# YOUR ASSIGNMENT:
Below are the entries; output exactly the lines from the one containing "Click info icon beside Crawled pages" through the final line, inclusive.

Stored items:

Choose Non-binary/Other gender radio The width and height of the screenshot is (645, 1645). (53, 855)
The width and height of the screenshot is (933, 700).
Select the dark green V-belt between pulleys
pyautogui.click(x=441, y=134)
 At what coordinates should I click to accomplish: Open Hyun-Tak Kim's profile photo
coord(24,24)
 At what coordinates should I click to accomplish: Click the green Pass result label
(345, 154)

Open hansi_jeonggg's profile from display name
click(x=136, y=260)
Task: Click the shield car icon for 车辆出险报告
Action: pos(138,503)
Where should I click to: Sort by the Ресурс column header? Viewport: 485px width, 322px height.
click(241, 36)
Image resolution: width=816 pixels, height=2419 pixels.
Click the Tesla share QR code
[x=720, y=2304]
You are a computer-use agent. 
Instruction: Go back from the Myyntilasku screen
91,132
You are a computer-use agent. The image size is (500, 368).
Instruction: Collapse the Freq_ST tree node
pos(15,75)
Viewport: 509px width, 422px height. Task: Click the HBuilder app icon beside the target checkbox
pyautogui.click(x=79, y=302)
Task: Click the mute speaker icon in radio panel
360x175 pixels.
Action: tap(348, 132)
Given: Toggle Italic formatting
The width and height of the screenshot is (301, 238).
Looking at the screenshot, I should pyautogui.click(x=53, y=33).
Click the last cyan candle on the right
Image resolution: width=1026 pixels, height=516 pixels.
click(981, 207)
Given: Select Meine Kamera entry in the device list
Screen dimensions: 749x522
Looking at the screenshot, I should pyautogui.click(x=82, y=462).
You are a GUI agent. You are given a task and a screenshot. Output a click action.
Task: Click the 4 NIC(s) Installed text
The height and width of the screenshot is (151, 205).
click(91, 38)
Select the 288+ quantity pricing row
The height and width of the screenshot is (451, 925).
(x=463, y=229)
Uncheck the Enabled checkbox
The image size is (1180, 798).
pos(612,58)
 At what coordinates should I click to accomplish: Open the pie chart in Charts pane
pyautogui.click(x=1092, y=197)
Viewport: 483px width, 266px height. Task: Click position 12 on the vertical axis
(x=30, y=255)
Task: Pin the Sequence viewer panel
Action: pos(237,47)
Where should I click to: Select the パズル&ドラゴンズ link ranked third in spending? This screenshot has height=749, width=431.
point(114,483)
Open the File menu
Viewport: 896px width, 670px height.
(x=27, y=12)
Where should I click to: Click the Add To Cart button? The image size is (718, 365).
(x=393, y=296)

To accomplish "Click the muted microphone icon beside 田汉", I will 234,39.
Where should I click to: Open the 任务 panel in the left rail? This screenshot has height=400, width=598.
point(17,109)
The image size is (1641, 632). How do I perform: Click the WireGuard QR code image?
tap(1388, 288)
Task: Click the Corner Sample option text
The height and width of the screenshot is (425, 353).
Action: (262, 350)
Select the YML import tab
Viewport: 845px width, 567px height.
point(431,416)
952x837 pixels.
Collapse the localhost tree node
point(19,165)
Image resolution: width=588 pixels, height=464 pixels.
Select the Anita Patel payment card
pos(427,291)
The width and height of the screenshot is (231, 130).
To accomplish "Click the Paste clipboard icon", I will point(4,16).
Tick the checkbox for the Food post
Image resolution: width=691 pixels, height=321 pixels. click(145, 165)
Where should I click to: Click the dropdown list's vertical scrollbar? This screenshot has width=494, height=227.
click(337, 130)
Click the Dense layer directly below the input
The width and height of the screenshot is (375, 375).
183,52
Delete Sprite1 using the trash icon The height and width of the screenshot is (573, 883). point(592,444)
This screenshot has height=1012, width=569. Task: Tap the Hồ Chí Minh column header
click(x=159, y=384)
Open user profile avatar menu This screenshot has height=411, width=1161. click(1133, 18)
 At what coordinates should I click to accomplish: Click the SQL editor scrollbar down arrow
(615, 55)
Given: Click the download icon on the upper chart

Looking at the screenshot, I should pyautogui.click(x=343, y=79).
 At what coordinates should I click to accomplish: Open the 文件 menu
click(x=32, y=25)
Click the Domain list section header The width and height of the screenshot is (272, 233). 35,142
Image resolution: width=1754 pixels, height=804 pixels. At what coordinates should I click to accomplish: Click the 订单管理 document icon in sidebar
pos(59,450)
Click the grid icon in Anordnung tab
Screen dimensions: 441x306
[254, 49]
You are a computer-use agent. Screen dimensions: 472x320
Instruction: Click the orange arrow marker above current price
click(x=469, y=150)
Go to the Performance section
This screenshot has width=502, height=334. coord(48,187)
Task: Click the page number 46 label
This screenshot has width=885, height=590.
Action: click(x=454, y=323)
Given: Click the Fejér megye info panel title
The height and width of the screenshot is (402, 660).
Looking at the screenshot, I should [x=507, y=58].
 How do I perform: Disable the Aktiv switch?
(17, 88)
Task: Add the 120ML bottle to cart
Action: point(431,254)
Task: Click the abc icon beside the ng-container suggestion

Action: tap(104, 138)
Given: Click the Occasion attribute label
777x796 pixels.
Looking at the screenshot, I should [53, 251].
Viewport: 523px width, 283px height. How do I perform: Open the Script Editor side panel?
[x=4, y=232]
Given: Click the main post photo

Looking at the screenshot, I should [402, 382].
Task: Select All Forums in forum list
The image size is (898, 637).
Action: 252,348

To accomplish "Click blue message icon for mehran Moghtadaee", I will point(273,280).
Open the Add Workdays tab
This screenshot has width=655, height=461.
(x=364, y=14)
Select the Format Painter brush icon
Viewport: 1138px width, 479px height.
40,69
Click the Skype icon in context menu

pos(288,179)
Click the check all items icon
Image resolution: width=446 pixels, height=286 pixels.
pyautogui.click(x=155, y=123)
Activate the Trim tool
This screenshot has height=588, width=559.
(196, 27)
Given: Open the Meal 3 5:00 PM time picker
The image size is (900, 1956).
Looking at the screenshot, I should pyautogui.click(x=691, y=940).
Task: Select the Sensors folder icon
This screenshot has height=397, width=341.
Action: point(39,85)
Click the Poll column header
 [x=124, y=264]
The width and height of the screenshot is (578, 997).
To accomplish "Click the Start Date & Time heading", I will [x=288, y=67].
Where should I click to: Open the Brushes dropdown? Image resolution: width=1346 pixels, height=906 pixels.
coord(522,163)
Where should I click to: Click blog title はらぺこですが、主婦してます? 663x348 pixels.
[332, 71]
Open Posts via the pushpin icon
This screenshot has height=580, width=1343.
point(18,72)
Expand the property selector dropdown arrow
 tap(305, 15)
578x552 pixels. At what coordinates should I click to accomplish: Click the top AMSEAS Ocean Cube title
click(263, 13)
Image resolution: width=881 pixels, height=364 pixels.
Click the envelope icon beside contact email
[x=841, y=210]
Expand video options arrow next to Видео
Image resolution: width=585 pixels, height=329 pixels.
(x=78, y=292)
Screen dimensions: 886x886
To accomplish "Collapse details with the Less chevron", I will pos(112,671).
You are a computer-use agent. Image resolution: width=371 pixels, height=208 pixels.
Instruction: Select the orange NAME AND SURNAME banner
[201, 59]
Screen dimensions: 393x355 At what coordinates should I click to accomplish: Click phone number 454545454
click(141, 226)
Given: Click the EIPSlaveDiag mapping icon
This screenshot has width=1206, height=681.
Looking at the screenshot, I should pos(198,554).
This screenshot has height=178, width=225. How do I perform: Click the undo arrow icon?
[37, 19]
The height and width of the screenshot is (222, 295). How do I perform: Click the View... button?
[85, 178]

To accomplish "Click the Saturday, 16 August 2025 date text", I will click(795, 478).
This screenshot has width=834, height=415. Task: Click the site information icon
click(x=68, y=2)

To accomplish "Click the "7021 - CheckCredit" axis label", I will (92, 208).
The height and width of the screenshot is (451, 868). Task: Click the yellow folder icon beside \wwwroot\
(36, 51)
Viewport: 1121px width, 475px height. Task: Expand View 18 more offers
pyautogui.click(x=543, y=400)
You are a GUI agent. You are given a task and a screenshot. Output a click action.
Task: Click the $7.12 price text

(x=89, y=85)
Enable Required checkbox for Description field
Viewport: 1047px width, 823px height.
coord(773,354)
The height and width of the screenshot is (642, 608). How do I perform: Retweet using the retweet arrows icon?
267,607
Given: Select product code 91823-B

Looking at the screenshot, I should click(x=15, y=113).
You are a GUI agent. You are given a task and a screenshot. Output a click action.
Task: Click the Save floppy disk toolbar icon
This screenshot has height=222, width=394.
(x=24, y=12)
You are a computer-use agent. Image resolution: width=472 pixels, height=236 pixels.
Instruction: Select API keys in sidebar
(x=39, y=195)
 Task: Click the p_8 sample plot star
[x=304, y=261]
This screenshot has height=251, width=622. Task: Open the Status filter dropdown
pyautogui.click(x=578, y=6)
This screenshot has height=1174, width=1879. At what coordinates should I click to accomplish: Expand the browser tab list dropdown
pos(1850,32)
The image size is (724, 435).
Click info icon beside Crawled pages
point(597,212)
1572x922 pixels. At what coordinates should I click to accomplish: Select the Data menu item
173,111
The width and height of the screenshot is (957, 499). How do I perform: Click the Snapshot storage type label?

# RESPONSE:
Click info icon beside Crawled pages
point(597,212)
1572x922 pixels. At what coordinates should I click to accomplish: Select the Data menu item
173,111
The width and height of the screenshot is (957, 499). How do I perform: Click the Snapshot storage type label?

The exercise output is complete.